Mitchell Marsh firming as heir apparent to Shane Watson

Australia crumble in heat

ABU DHABI: Mitchell Marsh reaffirmed his standing as the heir apparent to Shane Watson but Australia’s vulnerability against spin bowling in foreign conditions was again cruelly exploited on Saturday.

Marsh accepts Watson is a walk-up start in the Test side when fully fit but “If you score enough runs they have to pick you”, he said of his chances of remaining in the side for the first Test against India in Brisbane next month.

Watson’s future appears to be at No.6 though Marsh’s promising start to his Test career combined with the moderate form of Alex Doolan at first drop has left the door ajar on both all-rounders featuring in the side.

Watson and Marsh have both been named in Australia’s squad for the first two one-day internationals against South Africa.

Marsh had a maiden Test century within reach but succumbed to the dual curse of 87 and 66.6 overs.

He was the bright light on another bleak day for the Australians in the Middle East.

Australia were dealt another blow with Brad Haddin not taking to the field in the second innings with his shoulder injury though he was able to bat, making 10. His arm was in a sling on Saturday.

Australia’s capitulation for 261 was the 10th time from their past 11 innings in Asia where they have failed to score 400.

Highlighting their woes this series, Australia’s batsmen have made just one century compared to Pakistan’s seven.

Marsh was the only player to pass 50 and clearly the most comfortable of the Australians.

The second-gamer said getting through the first 40 balls of his innings was what allowed him to succeed. Embarrassingly, only four players achieved that feat and two were tailenders – Nathan Lyon and Peter Siddle.

“I just went out there and tried to play my natural game, obviously it was a little bit tough losing a few wickets around me, but I just tried to put it out of my head and bat the way I do and it was good fun to get a few runs but we are behind the eight ball in this match,” Marsh said.
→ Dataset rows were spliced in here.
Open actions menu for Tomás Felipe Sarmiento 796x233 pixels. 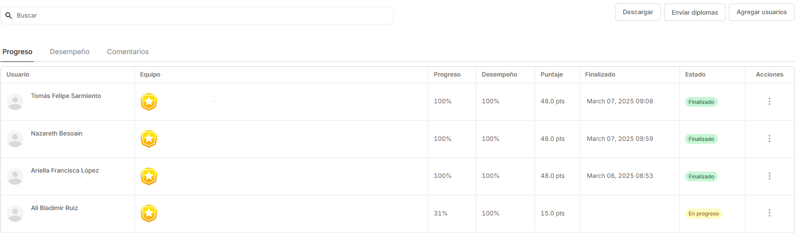coord(769,101)
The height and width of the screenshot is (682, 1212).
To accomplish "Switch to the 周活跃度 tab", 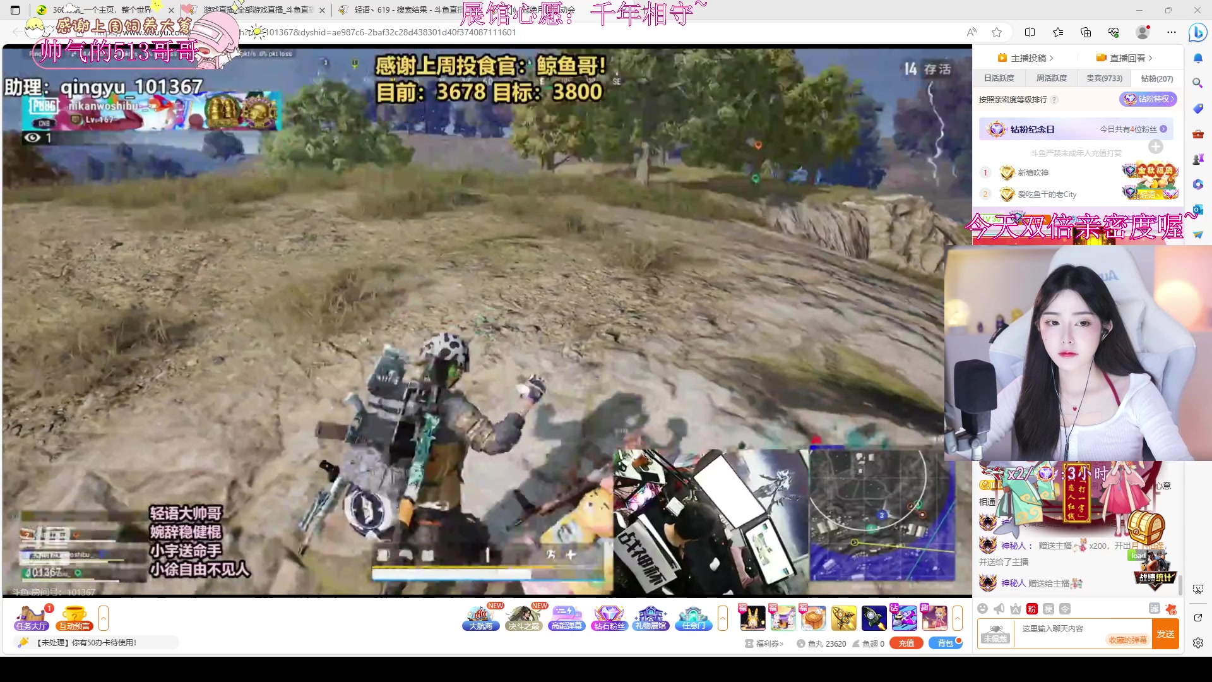I will [1051, 78].
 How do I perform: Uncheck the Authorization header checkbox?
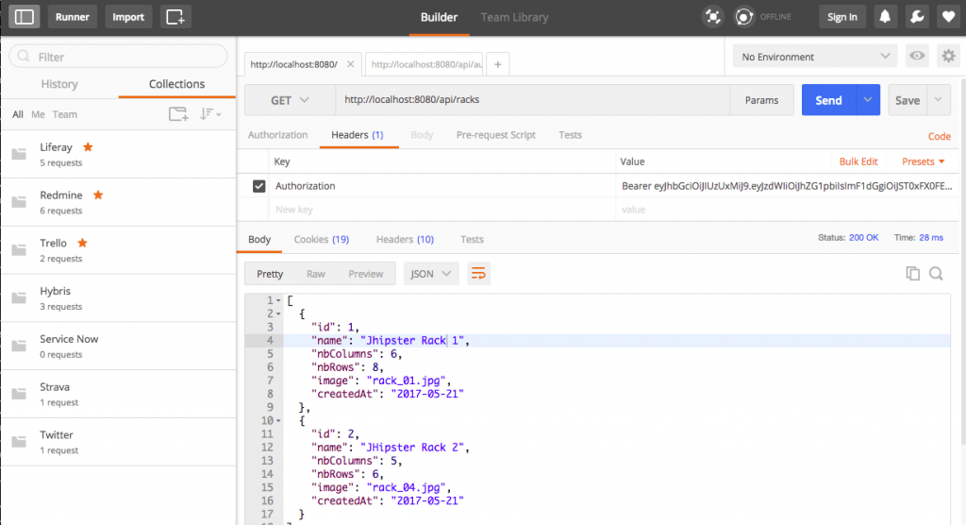[259, 187]
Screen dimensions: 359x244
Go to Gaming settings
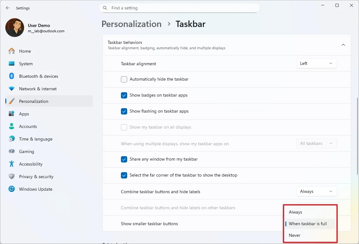(x=26, y=151)
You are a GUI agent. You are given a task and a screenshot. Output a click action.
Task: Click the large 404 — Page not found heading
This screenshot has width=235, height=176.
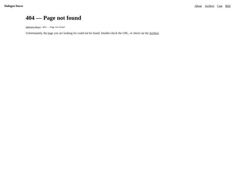tap(54, 18)
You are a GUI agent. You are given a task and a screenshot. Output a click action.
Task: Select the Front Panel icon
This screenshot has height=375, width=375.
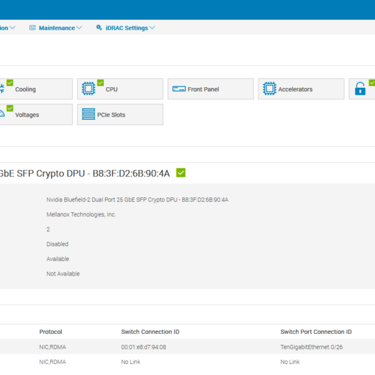179,89
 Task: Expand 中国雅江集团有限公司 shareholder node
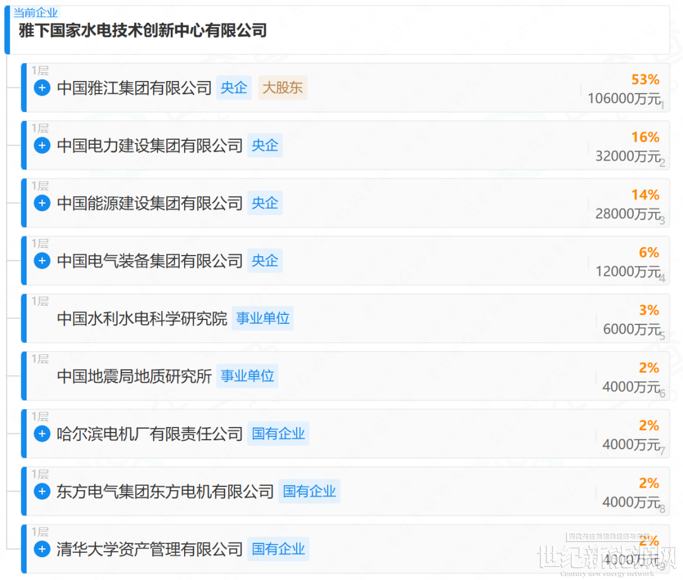pos(42,88)
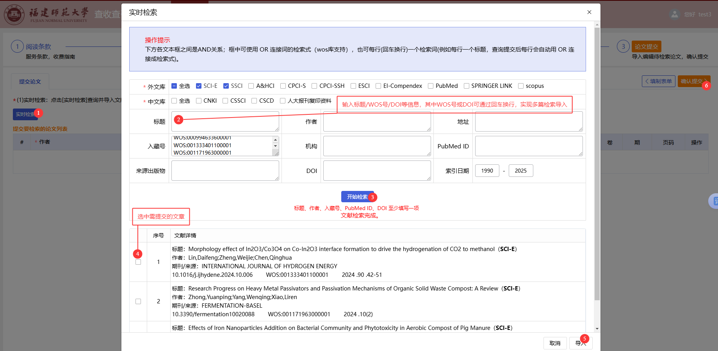Select the checkbox for result number 1
This screenshot has width=718, height=351.
(138, 262)
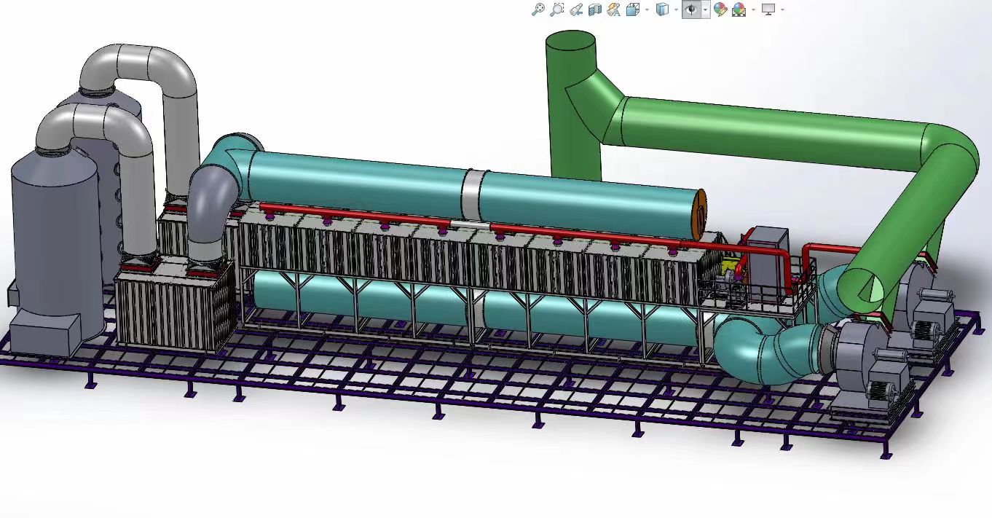Click the Zoom to Fit icon

[x=538, y=9]
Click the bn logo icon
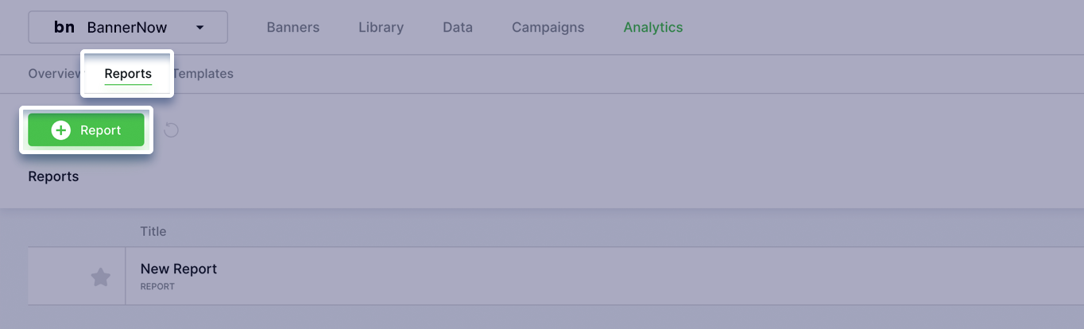Image resolution: width=1084 pixels, height=329 pixels. pos(64,27)
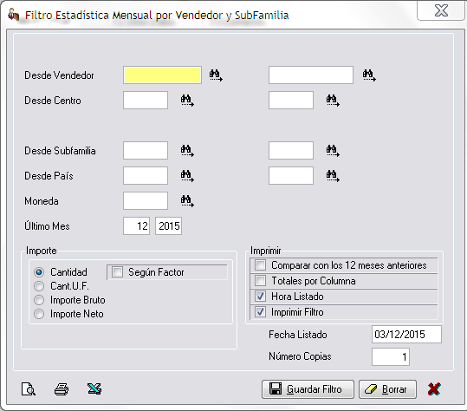Open vendor lookup beside Desde Vendedor field

click(x=216, y=75)
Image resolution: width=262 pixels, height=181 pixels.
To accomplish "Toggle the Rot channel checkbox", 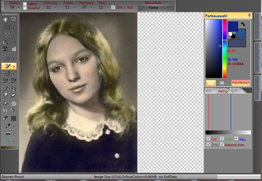I will 209,139.
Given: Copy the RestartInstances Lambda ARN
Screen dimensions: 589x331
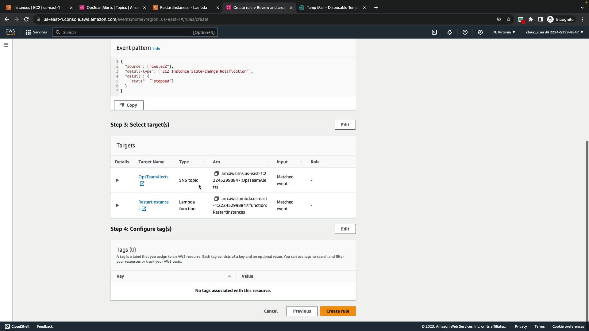Looking at the screenshot, I should pos(216,199).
“There’s no doubt that we didn’t make enough runs as a batting group this innings. The wicket is pretty flat, their spinners bowled really well, they got the ball reverse swinging and it was a good all round effort from their bowling attack.”

Marsh entered this match with a first-class average of 28 but if his effort on Saturday was any guide it will not stay that low for long.

“I think over the last 12 months I have matured as a batsman and I have worked out what works for me and all cricketers growing up go through that period,” Marsh said.

“Just learning how I want to play, I probably got a little bit caught up when I came into the first-class scene of trying to play too cute and look like a real batsman, rather than just going out there, backing my own ability and taking the game on.

“Because that is when I play my best cricket and that is when most players play their best cricket and that’s been the best thing for me and hopefully that will continue.”

Marsh said he wanted to be aggressive against Pakistan, though the strategy did not serve many of his teammates well.

“Everyone has individual game plans  but the way we are taught to play cricket is to take the game on so that was certainly what was going through my head,” Marsh said.

Marsh said he was nervous on debut but felt more relaxed in Abu Dhabi.

“I didn’t have 25 of the Marsh clan in the stands watching me so that made me feel a bit better,” Marsh said.

Pakistan chose not to enforce the follow on but are in a near impregnable position with two days remaining. The Australians have all but conceded they will not win this match and level the series.

“We’ve got a huge challenge ahead of us. Whatever total they set us will be a huge one and we’ll fight as hard as we can to hang on to this Test match,” Marsh said.

“If we get some early wickets you never know.”